To understand how this is even possible, we need to proceed carefully. If Kant is right and there is noumenal reality that our mental process forces time and space onto so that it can experience it, and then it organizes and understands this experience by subjective and inherent cognitive methods such as cause and effect, the basic being of our mental states, or thoughts, is the action of categorizing, associating, and interpreting. Kant would refer to this subjectivity as a complex method of mental action that operates upon a substance of noumenal reality to create a substance of phenomenal reality: reality after it has been processed so we can experience it. Kant saw this phenomenal reality as the marriage of the “pure activity” (without an object of these actions, just the acts themselves) of subjectivity, which he called the transcendental subject, and noumenal reality, both of which are beyond our human understanding for we cannot conceive of activity without something being acted upon or someone doing the acting, just as we cannot conceive of an external reality that is not subject to time and space.

Thus the problem of bridging the gap between two types of substances no longer exists because Kant has redefined the mind, not as a substance called thought, but as acts called experiencing and understanding. Since Kant, philosophy has not been the same, and the new discourse begins with these moves towards epistemology that Kant made much in the way that the discourse before him centered on the issues resulting from Descartes’ investigations. The ramifications of Kant’s philosophy are widespread. The manifestation of the concepts of subjectivity in psycho-analysis and post-structuralism in the twentieth century are just a couple of examples that show Kant to be far ahead of his time; for only in the last fifty years have these theories come to the forefront of critical discourse.[1]

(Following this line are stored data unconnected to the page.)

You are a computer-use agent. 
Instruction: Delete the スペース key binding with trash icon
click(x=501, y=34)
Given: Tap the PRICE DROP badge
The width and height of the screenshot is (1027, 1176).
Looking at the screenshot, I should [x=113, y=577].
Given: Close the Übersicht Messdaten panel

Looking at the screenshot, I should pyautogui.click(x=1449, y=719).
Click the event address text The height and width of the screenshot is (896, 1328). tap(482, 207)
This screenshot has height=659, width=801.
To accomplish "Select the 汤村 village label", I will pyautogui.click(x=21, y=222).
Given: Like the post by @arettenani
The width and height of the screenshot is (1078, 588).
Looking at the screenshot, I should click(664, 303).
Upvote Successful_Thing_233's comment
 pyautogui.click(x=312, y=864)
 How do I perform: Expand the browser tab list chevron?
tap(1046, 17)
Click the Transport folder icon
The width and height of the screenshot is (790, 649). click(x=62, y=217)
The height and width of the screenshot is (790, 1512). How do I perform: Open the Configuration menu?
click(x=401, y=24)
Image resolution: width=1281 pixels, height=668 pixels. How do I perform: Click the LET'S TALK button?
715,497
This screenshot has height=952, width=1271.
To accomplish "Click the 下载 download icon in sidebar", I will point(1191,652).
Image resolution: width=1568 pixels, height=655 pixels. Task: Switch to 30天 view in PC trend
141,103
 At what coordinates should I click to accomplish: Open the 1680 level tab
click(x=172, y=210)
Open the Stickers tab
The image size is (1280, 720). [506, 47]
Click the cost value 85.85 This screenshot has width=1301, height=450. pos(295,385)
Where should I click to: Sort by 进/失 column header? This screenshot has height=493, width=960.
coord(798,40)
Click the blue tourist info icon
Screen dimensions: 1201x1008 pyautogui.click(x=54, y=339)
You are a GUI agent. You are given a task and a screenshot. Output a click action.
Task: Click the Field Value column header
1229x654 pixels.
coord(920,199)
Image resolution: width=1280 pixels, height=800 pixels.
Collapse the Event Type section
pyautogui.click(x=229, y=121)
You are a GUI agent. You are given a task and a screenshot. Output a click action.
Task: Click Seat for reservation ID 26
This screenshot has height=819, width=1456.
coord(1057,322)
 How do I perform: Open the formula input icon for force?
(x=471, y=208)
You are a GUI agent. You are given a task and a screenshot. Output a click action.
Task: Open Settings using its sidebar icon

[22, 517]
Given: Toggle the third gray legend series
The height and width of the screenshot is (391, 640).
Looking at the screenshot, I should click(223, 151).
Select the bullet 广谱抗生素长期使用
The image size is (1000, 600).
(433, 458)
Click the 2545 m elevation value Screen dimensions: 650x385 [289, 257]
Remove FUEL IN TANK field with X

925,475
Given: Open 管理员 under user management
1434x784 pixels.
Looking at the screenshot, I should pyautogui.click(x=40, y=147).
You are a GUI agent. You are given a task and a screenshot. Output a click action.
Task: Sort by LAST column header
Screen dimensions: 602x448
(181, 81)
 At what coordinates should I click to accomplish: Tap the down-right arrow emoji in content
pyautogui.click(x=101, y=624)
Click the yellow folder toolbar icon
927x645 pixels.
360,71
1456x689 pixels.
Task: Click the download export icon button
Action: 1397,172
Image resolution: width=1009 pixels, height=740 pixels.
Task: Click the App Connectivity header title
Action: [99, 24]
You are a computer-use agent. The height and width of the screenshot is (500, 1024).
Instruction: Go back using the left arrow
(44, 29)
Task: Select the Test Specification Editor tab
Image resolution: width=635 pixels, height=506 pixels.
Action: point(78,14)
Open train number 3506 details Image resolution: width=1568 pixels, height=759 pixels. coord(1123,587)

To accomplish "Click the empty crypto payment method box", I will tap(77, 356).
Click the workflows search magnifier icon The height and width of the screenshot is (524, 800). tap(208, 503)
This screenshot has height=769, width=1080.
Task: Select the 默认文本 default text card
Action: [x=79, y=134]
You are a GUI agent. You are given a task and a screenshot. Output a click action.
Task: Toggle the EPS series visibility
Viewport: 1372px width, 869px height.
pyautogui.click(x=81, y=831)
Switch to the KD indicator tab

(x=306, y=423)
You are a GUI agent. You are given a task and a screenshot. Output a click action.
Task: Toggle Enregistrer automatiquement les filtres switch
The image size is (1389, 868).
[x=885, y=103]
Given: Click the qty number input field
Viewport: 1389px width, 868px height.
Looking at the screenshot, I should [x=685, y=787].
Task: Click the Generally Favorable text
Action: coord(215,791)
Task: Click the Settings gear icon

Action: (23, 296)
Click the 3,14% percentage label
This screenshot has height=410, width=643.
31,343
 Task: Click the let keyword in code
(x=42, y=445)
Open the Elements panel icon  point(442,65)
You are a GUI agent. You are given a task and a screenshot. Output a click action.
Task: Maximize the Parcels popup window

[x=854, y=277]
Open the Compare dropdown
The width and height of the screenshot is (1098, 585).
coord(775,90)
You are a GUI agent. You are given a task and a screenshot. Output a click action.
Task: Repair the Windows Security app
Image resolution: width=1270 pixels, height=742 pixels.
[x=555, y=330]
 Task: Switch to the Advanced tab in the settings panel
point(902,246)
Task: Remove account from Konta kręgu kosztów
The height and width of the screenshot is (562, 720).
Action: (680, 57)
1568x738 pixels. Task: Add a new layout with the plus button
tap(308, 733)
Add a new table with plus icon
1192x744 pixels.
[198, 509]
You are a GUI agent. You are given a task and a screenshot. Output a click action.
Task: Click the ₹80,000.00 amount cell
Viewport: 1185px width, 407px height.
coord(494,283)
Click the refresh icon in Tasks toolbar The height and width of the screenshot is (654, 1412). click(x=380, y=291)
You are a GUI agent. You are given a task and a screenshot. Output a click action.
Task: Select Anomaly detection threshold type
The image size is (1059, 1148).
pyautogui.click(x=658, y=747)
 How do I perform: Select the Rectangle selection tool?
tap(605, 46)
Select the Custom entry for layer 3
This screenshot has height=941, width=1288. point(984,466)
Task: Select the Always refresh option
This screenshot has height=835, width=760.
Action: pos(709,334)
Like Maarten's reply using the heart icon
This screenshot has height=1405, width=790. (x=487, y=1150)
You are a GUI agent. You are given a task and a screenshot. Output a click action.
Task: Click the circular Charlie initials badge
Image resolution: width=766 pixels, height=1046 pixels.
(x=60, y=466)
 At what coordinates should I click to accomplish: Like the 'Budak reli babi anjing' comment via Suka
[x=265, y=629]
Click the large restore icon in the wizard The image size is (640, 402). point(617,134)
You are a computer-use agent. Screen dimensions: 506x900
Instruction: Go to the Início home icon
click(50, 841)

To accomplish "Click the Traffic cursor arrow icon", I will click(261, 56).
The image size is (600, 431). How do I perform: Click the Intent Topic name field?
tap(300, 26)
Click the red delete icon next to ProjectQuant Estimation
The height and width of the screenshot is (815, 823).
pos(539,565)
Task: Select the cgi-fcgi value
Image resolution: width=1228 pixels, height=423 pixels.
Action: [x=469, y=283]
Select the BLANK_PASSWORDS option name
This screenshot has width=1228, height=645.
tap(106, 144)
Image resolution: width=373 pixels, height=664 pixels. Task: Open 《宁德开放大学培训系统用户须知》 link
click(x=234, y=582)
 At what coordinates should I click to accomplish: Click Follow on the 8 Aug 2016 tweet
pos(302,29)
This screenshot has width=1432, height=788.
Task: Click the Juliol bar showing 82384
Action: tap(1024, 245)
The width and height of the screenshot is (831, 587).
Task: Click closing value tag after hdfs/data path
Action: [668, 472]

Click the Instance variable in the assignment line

[1] Though there are numerous examples. Michael Foucault and Julia Kristeva specifically come to mind.

Kant's influential work.
Kant's influential work. | Source

Beyond even this, if we have learned that there were small moves Descartes made with unforeseen ramifications, we should be aware the same can most likely be said of Kant’s Copernican Revolution, for the concepts of relativism stem from an understanding of the world as a personal experience with an unknowable ultimate reality.  It would be foolish to not recognize the consequences of an unexperiencible, noumenal reality as disillusioning and/or liberating depending on how one might react to it; therefore we should expect to find both reactions.  In fact, both reactions can be found in post-modernism disdain and revelry at the fact if there is any ultimate reality none of us are going to figure it out.  Anyone of a half a dozen authors, from Joseph Heller to Thomas Pynchon, to Don DeLilo are examples of this.  As time goes on, the ramifications of this and other aspects of Kant’s Copernican Revolution will continue to manifest themselves in mainstream culture just as Descartes’ have before them.